# Classic Ford T - Richard Blizzard



## AJD (27 Feb 2008)

Hello,  
I am looking for an old issue of Practical Woodworking, probably October or November 1989. There is the plan of the model of the Classic T drawn by Richard Blizzard.

I have nearly finished the Rolls Royce Silver Ghost 1907 according to the plans he drew. The upholstery is still to be done.

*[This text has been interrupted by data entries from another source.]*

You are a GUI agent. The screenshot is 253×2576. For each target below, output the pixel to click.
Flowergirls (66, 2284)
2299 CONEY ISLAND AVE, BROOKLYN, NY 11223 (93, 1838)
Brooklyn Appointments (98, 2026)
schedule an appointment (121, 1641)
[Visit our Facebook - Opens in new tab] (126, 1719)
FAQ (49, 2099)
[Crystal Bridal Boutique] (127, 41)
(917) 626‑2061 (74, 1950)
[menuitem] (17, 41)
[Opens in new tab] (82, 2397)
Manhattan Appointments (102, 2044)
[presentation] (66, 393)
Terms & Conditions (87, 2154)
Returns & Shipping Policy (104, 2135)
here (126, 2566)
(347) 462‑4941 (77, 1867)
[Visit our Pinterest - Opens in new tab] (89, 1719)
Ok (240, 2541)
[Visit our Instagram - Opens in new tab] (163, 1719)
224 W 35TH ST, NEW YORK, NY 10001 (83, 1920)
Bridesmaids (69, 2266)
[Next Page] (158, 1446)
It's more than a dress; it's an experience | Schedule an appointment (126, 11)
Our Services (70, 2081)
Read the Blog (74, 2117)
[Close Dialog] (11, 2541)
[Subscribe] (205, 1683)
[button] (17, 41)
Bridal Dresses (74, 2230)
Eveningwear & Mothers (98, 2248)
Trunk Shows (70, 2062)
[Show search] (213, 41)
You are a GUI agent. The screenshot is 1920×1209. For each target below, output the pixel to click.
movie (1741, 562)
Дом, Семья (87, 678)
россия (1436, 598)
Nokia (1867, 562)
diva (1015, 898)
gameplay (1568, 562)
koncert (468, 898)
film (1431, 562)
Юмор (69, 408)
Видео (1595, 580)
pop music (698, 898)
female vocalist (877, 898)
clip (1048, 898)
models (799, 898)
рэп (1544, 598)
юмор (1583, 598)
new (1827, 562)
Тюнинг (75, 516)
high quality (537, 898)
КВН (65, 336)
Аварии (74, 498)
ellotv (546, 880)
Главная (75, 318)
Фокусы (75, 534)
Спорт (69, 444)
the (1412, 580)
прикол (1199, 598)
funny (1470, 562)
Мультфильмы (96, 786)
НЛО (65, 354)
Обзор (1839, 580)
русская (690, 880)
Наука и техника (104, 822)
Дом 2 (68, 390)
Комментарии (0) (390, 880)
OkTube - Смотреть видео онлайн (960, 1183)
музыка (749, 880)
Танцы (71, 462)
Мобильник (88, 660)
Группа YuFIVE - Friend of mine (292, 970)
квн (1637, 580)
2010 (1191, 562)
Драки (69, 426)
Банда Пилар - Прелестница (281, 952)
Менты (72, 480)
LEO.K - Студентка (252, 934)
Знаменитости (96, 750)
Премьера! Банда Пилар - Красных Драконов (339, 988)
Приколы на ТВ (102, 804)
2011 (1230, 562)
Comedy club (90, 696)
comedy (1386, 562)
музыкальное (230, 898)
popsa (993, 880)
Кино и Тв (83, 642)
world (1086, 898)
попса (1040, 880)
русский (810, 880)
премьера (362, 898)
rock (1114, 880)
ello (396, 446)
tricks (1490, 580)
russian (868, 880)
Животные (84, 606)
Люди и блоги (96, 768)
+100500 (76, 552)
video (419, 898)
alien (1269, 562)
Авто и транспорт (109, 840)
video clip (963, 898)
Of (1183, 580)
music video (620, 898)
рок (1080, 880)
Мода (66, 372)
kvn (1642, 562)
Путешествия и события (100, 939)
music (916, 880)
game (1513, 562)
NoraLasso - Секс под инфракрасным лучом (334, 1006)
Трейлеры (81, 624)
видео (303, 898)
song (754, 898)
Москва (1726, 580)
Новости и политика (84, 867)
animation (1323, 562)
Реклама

Thanks very much for your help and/or advice to find this plan.

Anny


----------



## Shultzy (5 Mar 2008)

Hi Anny, I think I have the plans of the Classic T Ford but its amongst all the other toy plans as I've cut the Practical Woodworking mags and split them up. I'll have a look and PM you when I've found it. I'm a devotee of Richard Blizzard as he started me on making toys. My avatar is the fork lift truck from his book.


----------



## matt taylor (10 Mar 2008)

I also like his stuff, i have recently finished the ladybird from one of his books for my son.
Of course he prefers to stand in it rather than scoot about on 

I would like to make more stuff but am stuck at finding the wheels and the fixings for wheels where do you get yours from??


----------



## Shultzy (10 Mar 2008)

Matt, if you google "toy wheels" there are plenty. I use these

http://www.alwayshobbies.com/Store/Whee ... ed-Wheels-


----------



## matt taylor (10 Mar 2008)

thanks i will have alook


----------